Readily accessible credit has often been cited as a necessary ingredient to open up the market for residential photovoltaic (PV) systems. Though financing does not reduce the high up-front cost of PV, by spreading that cost over some portion of the system's life, financing can certainly make PV systems more affordable.
As a result, a number of states have, in the past, set up special residential loan programs targeting the installation of renewable energy systems and/or energy efficiency improvements, and often featuring low interest rates, longer terms, and no-hassle application requirements.
Historically, these loan programs have met with mixed success (particularly for PV), for a variety of reasons, including:
- historical lack of homeowner interest in PV,
- lack of program awareness,
- reduced appeal in a low-interest-rate environment, and
- a tendency for early PV adopters to be wealthy, and not in need of financing.

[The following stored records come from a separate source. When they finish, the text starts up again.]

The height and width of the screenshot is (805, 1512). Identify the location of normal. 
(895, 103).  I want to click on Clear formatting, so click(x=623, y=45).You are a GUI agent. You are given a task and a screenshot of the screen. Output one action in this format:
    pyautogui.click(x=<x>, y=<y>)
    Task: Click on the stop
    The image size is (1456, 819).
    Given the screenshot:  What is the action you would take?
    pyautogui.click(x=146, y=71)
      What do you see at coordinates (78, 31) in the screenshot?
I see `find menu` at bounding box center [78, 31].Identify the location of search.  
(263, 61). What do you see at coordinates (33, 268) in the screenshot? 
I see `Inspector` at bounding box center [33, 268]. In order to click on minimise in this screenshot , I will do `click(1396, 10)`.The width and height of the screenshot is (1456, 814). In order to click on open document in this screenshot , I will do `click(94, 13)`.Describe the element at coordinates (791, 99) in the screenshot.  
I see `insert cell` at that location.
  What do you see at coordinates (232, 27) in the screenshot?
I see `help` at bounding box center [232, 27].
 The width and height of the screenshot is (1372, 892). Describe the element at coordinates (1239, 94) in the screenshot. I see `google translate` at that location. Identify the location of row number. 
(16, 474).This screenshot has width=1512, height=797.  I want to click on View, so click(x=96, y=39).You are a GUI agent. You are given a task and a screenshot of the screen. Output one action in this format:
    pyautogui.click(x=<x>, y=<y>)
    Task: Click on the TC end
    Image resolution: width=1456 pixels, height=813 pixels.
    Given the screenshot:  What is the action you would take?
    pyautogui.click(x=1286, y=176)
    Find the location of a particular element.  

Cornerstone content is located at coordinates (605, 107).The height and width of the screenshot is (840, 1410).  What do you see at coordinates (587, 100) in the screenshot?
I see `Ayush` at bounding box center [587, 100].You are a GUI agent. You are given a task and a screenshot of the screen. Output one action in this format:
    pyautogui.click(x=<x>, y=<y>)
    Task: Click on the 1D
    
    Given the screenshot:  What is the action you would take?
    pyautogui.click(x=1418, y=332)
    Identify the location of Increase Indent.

Although some of these barriers have begun to fade – most notably, homeowner interest in PV has grown in some states, particularly those that offer solar rebates – the passage of the Energy Policy Act of 2005 (EPAct 2005) introduced one additional roadblock to the success of low-interest PV loan programs: a residential solar investment tax credit (ITC), subject to the Federal government's "anti-double-dipping" rules. Specifically, the residential solar ITC—equal to 30% of the system's tax basis, capped at $2000—will be reduced or offset if the system also benefits from what is known as "subsidized energy financing," which is likely to include most government-sponsored low-interest loan programs.